> _Work request_: Copy out the lines of the records below, from the line containing "The height and width of the screenshot is (600, 750)." through the line containing "x-tick-label: 17 is", including both of those lines, unchanged.

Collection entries

::::::::::

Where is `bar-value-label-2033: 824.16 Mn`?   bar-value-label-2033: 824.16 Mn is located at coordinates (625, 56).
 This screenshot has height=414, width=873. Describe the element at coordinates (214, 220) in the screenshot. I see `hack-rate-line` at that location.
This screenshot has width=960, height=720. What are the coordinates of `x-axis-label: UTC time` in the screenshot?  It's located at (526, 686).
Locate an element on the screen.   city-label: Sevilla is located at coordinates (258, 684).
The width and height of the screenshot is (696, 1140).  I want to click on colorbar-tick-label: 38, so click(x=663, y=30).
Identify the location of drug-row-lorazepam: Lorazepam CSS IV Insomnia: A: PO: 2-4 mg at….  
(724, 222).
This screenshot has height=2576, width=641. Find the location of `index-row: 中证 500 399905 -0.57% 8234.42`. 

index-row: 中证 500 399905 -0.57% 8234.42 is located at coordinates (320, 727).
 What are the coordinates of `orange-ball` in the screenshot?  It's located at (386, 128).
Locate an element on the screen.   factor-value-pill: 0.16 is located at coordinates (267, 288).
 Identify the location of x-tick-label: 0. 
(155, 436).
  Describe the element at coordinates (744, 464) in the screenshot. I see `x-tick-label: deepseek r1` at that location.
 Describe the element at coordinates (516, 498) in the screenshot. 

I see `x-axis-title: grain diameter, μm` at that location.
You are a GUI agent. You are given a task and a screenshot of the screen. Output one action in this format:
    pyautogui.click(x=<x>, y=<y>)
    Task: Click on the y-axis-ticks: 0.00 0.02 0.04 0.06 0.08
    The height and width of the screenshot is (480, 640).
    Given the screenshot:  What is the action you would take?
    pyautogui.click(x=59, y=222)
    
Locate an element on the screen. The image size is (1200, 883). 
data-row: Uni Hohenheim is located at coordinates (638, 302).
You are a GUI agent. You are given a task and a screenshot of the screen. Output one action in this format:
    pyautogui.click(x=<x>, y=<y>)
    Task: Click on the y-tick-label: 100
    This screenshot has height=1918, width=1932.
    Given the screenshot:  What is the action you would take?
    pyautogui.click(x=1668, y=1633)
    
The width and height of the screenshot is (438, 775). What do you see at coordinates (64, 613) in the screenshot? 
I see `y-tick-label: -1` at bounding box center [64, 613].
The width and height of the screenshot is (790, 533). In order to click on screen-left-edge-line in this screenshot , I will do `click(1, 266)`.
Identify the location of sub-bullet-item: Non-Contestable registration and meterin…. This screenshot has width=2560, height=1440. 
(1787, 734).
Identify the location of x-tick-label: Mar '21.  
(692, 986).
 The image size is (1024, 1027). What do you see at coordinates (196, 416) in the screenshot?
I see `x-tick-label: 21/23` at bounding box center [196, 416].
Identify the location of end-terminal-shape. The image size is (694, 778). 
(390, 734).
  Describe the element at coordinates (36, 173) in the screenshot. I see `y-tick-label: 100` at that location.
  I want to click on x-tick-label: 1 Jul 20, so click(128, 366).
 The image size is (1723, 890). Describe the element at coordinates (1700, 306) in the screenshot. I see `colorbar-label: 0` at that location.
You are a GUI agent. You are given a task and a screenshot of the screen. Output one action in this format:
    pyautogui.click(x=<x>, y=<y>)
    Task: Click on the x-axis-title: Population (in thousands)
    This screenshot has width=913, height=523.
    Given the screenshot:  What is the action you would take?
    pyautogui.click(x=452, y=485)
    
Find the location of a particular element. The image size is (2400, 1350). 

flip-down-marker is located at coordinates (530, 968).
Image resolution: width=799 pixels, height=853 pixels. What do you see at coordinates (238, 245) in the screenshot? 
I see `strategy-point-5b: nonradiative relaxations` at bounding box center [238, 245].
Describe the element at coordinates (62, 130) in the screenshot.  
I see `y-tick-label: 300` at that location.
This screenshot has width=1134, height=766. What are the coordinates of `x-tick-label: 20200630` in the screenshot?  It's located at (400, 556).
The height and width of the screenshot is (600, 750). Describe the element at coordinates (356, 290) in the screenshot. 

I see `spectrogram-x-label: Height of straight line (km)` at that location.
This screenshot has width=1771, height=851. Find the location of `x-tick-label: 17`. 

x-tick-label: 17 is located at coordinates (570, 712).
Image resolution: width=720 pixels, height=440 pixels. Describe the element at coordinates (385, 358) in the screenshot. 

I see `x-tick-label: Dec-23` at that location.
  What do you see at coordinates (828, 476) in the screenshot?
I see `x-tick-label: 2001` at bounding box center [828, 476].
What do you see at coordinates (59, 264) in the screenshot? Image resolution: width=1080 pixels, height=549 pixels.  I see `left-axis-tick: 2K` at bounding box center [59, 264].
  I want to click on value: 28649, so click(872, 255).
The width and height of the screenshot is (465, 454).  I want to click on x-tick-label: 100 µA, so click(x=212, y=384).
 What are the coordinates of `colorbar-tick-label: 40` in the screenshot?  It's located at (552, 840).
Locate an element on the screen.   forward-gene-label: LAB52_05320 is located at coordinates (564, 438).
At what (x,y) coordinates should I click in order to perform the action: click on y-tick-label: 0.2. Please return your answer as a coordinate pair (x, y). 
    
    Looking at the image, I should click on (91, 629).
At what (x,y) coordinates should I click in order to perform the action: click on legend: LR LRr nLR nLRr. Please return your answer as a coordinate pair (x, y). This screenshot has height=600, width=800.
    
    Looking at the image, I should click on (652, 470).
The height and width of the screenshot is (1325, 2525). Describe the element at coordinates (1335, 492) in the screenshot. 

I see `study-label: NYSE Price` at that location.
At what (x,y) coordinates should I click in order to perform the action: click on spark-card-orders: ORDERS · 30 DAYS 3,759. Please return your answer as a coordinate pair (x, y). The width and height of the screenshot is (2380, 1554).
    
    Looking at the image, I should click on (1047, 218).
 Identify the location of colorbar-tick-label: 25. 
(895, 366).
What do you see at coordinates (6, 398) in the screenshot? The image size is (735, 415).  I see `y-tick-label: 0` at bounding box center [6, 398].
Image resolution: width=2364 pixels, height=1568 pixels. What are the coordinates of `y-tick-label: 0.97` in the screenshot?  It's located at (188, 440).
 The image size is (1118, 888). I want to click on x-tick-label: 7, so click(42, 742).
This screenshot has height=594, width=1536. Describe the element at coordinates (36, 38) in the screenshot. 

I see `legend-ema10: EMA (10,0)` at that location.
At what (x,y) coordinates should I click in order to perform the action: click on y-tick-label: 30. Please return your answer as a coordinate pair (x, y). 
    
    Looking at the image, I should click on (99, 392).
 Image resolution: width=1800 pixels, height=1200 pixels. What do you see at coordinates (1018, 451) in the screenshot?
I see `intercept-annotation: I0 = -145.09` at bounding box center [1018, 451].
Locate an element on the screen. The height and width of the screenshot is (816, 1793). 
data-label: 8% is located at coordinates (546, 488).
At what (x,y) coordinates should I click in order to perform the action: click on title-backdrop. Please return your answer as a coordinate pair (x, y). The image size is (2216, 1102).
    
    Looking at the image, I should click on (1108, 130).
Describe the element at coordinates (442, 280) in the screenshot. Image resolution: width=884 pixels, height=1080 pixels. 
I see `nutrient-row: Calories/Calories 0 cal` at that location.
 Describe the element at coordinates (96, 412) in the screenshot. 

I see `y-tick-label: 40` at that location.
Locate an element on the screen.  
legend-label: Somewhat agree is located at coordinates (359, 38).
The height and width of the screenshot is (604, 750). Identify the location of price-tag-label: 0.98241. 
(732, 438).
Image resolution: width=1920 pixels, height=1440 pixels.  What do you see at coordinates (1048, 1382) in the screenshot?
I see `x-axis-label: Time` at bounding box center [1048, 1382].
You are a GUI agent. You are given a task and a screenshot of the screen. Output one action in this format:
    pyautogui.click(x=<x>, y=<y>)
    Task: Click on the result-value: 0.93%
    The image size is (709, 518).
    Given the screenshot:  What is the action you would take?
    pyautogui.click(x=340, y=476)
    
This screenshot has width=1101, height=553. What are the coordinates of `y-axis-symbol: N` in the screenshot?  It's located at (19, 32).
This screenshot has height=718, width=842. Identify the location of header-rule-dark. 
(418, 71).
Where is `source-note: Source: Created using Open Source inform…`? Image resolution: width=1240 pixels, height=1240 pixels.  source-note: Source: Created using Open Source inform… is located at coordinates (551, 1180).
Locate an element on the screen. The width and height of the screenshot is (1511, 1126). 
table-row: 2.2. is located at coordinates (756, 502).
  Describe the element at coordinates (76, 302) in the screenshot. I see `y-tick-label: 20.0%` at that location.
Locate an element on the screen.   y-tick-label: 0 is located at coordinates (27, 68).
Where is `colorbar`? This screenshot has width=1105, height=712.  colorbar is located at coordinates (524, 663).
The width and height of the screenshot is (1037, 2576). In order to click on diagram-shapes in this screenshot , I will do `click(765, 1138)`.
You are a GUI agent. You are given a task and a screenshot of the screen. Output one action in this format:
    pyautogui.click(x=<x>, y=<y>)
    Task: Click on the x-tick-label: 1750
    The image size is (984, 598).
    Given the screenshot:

::::::::::

> _Result of this task_:
The height and width of the screenshot is (600, 750). Describe the element at coordinates (356, 290) in the screenshot. 

I see `spectrogram-x-label: Height of straight line (km)` at that location.
This screenshot has width=1771, height=851. Find the location of `x-tick-label: 17`. 

x-tick-label: 17 is located at coordinates (570, 712).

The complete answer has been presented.